Apple leapt at least 1 year ahead of the competition with the 64-bit processor in iPhone 5s.



iPhone 5s is the fastest mobile phone in the world.



iOS 7 is NOTHING like Windows.

I know, I own a Sony Vaio that has Windows Vista, I have also used Windows 7. I own an iPhone 5 iOS 7 & a mid 2012 MacBook Pro OS X Mavericks.

iOS 7, while not perfect, is better than all past iterations of iOS. Also, in my opinion, since I have also used Scamsung Android, iOS 7 is far better than the nearest competition.

The person stupid enough to type up then publish the story you linked to, is a "smart" retard.

Sent from iPhone 5 iOS 7

do you work for Apple

or have stock?

just curious.

For Freedom!
The World is my country, all mankind is my brethren, to do good is my religion.


I don't work for or at Apple. I also don't own APPL stock.

But years ago when Apple's stock was fluctuating between ~$100 to ~$150, I knew it was going to go up past $400 in only a few years; then suprisingly, even to me, it went up past $700. I sadly didn't have the extra money to buy any significant stock at a good price, so I haven't owned any.

I'm a proud fan & user of Apple. I bought the first flat screen iMac in early 2003, way before it was cool to own a Mac. It was a great investment, especially for freely using the internet with no worries of anything harmful or any hackers attacking my computer. I was all over the internet, nobody could mess with me.

Similar to now, there were literally zero malicious programs & no known exploits for OS X. I started with OS X Jaguar, then 2005 OS X Tiger. It wasn't until after the popularity of Apple increased astronomically with the iPhone, that a few known malicious programs & exploits were created.

Thankfully, Apple has always fixed them very fast, and that there have only been a few.

I wasn't trying to attack you personally. I have a mostly favorable opinion of you, I like you. My comment was strictly targeting the OP at the link because I know from personal use it's B.S. Also because I pay attention to Apple, so I am fairly well informed of the software & hardware.

Apple products are not perfect!
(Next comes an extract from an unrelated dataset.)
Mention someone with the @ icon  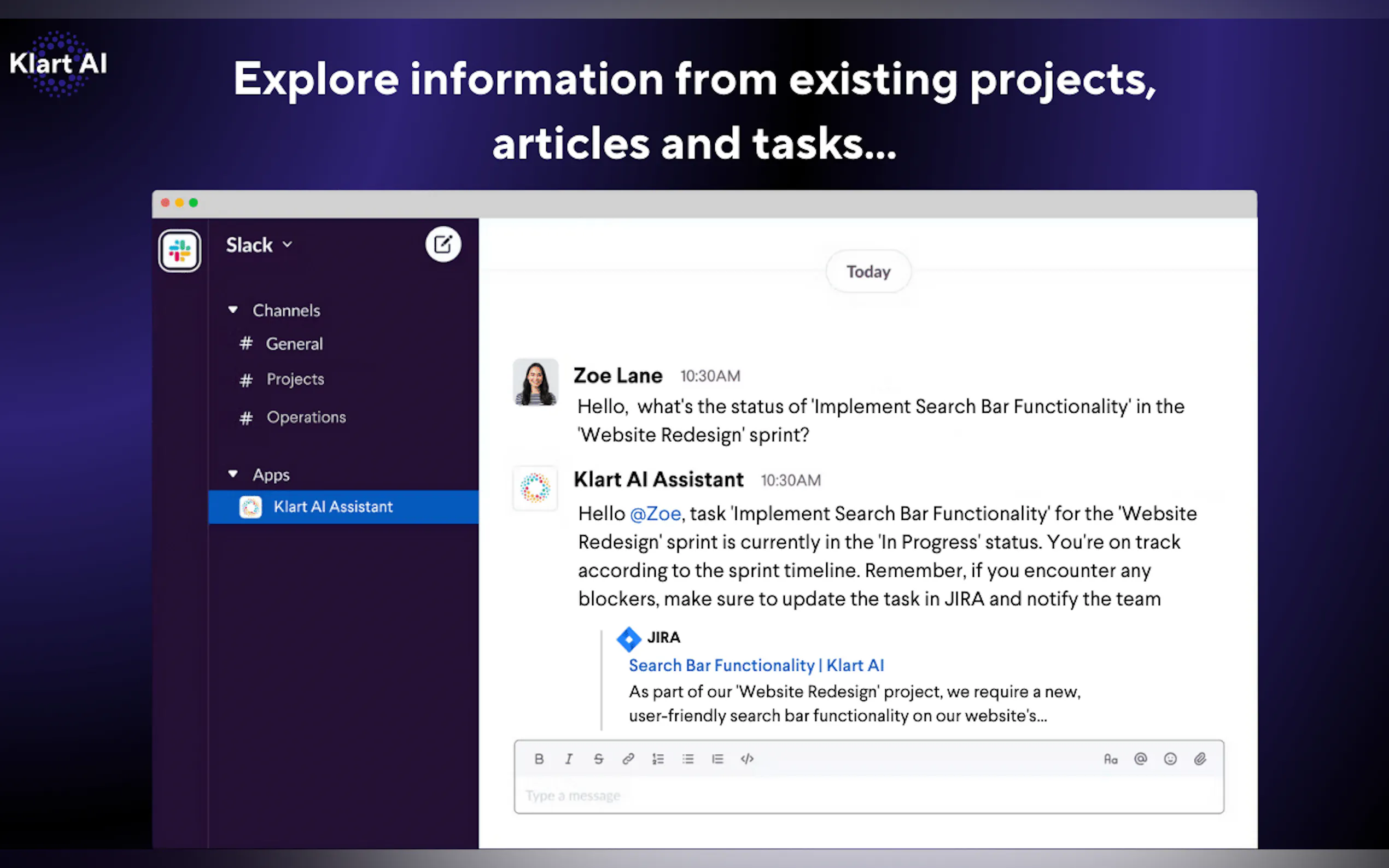[1140, 759]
I have sent Apple a few emails to their official Feedback that the company reads all messages sent to. But I have used Windows & Android, and wouldn't buy either. I also got my Sony Vaio I mentioned above, for free. I don't use it. I use MacBook Pro & iPhone 5.

Peace. :)

Oh no...Not offended

Just trying to understand...

I don't know much about the intricacies of the tech world. Just like to read stuff....

HAppy New Year

For Freedom!
The World is my country, all mankind is my brethren, to do good is my religion.